Methodology

About

As more people turn to LLMs for advice, it seems useful to understand inherent preferences that the models have. This project is a small exploration of how different models respond when asked for advice.

This is not a benchmark since most of these questions don’t have a “right” answer. The question are worded like a user asking for advice rather than as a test for the model. Hopefully this models more real-world usage.

How It Works

For each question, we run the simlar prompts through a model multiple times and record every answer. Questions have multiple variants that are semantically similar phrasing of the same question to reduce phrasing bias.

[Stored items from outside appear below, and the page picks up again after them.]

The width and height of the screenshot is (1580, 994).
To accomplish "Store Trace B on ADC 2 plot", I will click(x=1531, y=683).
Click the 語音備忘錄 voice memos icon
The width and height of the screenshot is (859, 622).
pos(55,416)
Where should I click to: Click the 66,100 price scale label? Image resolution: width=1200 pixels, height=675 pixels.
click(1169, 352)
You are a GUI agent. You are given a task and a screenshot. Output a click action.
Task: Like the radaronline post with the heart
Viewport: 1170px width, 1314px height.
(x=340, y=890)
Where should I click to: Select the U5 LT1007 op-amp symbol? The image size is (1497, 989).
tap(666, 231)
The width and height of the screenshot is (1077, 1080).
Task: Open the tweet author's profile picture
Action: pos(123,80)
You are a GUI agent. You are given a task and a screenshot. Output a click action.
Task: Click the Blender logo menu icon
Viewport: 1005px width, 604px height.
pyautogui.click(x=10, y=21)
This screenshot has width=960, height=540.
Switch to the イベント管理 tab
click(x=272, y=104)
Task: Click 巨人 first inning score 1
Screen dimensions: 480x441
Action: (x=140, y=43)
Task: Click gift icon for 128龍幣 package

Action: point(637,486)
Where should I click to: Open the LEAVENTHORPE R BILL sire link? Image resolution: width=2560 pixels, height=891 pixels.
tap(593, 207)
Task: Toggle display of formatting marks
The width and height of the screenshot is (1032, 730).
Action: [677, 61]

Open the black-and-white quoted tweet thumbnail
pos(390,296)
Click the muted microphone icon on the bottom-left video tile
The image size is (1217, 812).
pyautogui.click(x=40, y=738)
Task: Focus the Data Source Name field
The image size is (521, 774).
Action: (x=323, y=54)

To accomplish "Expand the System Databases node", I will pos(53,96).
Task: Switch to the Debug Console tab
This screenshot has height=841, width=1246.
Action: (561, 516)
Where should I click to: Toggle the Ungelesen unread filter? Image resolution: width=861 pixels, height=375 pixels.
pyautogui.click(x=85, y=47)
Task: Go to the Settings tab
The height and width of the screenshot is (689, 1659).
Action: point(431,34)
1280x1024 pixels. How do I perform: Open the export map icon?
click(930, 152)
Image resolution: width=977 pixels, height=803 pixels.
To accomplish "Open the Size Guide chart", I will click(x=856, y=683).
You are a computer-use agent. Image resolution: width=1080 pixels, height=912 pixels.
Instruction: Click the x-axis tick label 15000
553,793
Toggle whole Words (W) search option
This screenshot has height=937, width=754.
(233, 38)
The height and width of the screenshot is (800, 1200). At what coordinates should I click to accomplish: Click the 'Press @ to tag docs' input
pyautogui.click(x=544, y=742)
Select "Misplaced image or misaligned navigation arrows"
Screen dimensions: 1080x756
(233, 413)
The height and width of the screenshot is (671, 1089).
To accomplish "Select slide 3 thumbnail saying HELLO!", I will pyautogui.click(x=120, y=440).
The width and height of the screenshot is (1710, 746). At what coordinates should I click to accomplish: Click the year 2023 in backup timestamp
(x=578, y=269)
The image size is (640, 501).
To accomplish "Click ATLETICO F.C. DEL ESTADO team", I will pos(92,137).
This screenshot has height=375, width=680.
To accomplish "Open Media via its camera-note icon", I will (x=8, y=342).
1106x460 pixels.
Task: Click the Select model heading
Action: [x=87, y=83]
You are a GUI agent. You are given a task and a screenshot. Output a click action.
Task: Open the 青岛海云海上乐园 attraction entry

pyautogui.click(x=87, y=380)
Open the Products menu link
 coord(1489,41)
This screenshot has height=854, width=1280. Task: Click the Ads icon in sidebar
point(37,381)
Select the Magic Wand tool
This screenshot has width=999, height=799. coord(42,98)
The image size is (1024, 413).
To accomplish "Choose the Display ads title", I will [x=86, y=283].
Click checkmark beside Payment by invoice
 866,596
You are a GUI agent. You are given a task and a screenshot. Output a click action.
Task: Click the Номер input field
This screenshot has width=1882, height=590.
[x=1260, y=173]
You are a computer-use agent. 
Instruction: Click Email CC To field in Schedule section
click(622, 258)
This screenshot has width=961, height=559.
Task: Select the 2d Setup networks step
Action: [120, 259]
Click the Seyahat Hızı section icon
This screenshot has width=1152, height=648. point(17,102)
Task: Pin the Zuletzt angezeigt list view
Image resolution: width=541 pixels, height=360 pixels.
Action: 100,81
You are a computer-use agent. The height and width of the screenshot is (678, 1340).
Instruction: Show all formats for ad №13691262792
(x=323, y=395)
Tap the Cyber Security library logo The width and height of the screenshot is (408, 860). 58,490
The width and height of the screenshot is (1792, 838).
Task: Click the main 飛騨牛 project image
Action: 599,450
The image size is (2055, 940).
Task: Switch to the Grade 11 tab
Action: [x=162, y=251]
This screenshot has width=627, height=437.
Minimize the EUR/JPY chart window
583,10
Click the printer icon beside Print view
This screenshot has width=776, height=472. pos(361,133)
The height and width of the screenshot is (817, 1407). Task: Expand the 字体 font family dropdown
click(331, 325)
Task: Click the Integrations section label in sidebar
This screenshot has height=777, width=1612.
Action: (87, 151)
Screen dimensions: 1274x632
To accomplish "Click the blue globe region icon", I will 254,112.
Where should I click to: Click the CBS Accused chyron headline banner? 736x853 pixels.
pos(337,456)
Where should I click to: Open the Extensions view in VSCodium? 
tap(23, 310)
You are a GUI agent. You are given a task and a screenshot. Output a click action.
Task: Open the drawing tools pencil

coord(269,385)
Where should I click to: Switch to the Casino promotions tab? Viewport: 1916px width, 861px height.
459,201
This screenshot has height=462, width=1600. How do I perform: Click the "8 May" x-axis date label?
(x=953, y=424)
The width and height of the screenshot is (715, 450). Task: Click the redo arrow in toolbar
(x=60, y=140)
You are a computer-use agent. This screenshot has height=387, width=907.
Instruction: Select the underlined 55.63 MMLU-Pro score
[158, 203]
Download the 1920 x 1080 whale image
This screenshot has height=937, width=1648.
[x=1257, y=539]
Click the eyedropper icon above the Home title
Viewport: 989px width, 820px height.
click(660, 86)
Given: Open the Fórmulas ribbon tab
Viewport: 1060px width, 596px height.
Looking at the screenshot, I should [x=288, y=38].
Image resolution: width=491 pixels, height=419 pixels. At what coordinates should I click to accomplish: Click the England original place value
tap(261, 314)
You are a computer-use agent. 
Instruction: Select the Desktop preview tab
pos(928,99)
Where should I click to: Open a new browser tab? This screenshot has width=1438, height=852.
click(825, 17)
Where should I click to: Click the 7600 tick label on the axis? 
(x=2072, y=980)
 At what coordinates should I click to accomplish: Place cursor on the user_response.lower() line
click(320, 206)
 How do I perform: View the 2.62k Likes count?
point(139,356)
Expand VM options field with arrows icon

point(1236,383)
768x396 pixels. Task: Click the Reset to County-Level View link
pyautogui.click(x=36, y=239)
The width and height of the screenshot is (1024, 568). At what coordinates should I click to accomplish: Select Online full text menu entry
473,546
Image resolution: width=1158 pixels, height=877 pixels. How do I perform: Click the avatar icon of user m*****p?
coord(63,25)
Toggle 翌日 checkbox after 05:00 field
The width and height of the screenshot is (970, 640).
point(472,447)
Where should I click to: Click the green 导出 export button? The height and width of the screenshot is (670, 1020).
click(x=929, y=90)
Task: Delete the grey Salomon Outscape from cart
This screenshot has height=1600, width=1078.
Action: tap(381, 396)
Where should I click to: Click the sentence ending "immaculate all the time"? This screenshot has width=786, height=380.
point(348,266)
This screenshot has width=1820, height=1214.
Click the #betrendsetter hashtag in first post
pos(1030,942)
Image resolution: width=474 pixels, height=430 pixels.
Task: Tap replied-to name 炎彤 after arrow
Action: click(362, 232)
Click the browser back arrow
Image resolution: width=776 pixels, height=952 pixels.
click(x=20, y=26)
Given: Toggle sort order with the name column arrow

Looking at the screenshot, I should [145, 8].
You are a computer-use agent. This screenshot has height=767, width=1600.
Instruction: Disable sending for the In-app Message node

Each question is designed to force a single answer and attempts to avoid introducing bias except in cases where the bias is necessary. For example, “Should I quit my job?” is not an interesting question because it requires more information.

We then normalize each response down to a canonical short value (e.g. “yes”, “no”, “cat”, “dog”) using a separate AI call, and tally the distribution. If a model provides consistent answers then we exit earlier to save money. If the answers vary then we run more requests until we find some consensus.

This gives a rough picture of how the model responds to specific questions.

Refusal and Hedging

Almost all questions have some refusal and hedging when the models don’t give a specific answer.

NOTE - The refusals and hedging occur despite an instruction prompt that includes “Just the answer to the question. No explanations, no follow-up questions, no refusals”. How models respond to that instruction is itself an interesting data point — some models tend to follow it closely, while others apply their own judgment about when a direct answer is appropriate.

Limitations & Caveats

This is not comprehensive or necessarily mimicking real-world experiences. A few important caveats:

Take everything here as a rough data point, not a definitive measure. If these tests indicate a model always suggests reading “To Kill a Mockingbird”, it does not mean it will recommend that to you in your environment with different context and tools available.